PROVIDED PASSAGE ->
+--

On this day, the UN General Assembly will host a high-level summit to address large movements of refugees and migrants, with the aim of bringing countries together behind a more humane and coordinated approach. It is a defining moment to strengthen governance of international migration and a unique opportunity for creating a more responsible, predictable system for responding to large movements of refugees and migrants.

On this occasion the Civil Society Platform for Peacebuilding and Statebuilding (CSPPS) issued a statement on Peace and Migration arguing that the global refugee protection and wider humanitarian system is under severe financial stress – Business as usual will not be enough. The ten countries hosting the largest number of refugees were in developing regions – the six biggest economies in the world host less than 9% of the world’s refugees. The UN Secretary-General has rightly argued that this is not only a crisis of numbers but also a crisis of solidarity. Unless the international community shows greater solidarity, and collectively designs and implements appropriate responses, there is a risk that these will not be effective or respond to the needs of the world’s poorest and most vulnerable.

CSPPS statement on Peace and Migration also stresses that an improved humanitarian response will only do so much as member states recognise in this week’s Summit declaration, armed conflict is at the root of the current refugee crisis. CSPPS membership recommends immediate and longer-term action to address the root cause of today’s crisis as it was agreed in the Stockholm Declaration earlier this year – signed up to by members from over 40 countries and organizations – ‘if we are to reverse the trend of increasing numbers of protracted humanitarian crises caused by violent conflict, we, now more than ever, need to have a long-term view that focuses more on prevention, by addressing the root causes and the drivers of fragility and conflict’ as also embedded in the New Deal and SDGs.

As a peacebuilding community, CSPPS expresses deep concern with the nature of today’s response to the growing flow of migrants and refugees into developed countries. Under pressure from xenophobic populists stoking panic, governments are making poor domestic and foreign policy choices: short-term and securitized approaches, legitimized through an ever-narrowing definition of the national interest, are being prioritized in the panic to ‘do something’. Point emphasized by CSPPS in its Migration Statement asserting, “we know that because people are politically excluded, because they cannot freely redress injustices, and because they cannot enjoy their most basic rights, including to freely organize as civil society, repressive regimes tend to be more prone to conflict than other countries.”

The Statement also points that turning renewed global commitments on preventing conflict and sustaining peace into reality will demand leadership on the global stage. The international community need to match words with action and to enforce international norms as contributing to protracted conflicts globally. This will also require political courage at home, where the case for a patient, long-term, preventive approach must be made to electorates along with an appeal for societies to reject shrill calls to build walls and close themselves off from the world. As Peter Van Sluijs, Coordinator of the CSPPS secretariat argues, “as has been demonstrated on countless occasions, most people will be willing to take on their fair share of responsibility for global problems in the knowledge that other countries will do the same. And it is here that the UN comes in: as well as being established to uphold world peace, the organization serves as a forum for countries to overcome collective action problems.”

+--

SUPPLIED INFORMATION ->
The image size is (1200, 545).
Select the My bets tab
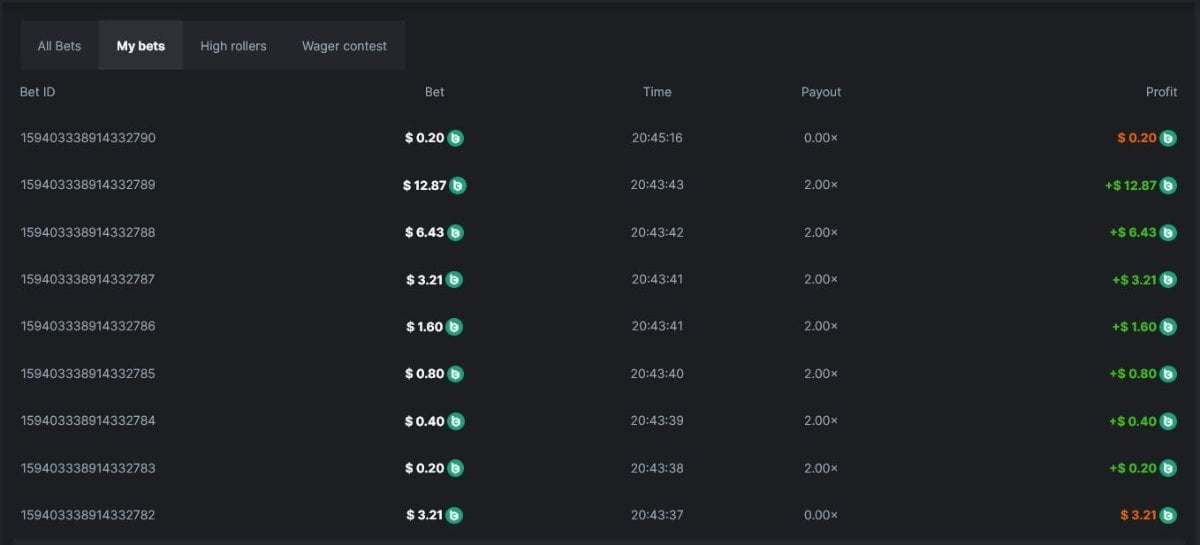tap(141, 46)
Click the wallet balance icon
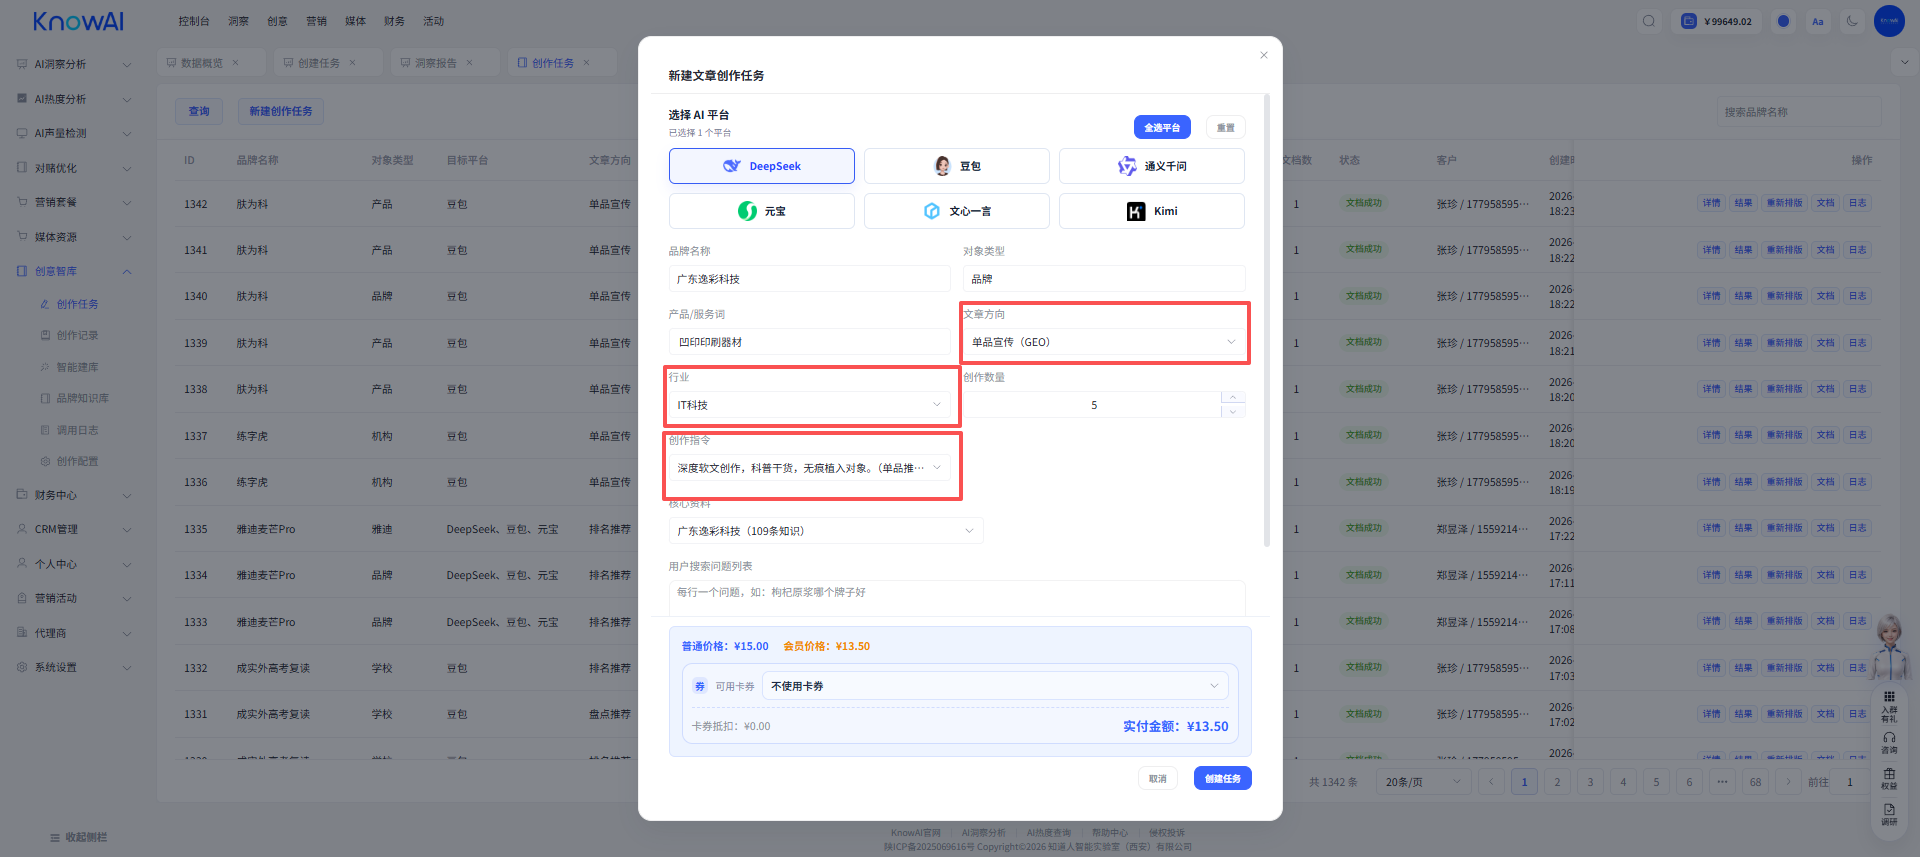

+--

PROBLEM STATEMENT ->
Reproduce the passage on the refugee summit word for word, starting at "CSPPS statement on" and ending at "Deal and SDGs.".

WRITTEN RESPONSE ->
CSPPS statement on Peace and Migration also stresses that an improved humanitarian response will only do so much as member states recognise in this week’s Summit declaration, armed conflict is at the root of the current refugee crisis. CSPPS membership recommends immediate and longer-term action to address the root cause of today’s crisis as it was agreed in the Stockholm Declaration earlier this year – signed up to by members from over 40 countries and organizations – ‘if we are to reverse the trend of increasing numbers of protracted humanitarian crises caused by violent conflict, we, now more than ever, need to have a long-term view that focuses more on prevention, by addressing the root causes and the drivers of fragility and conflict’ as also embedded in the New Deal and SDGs.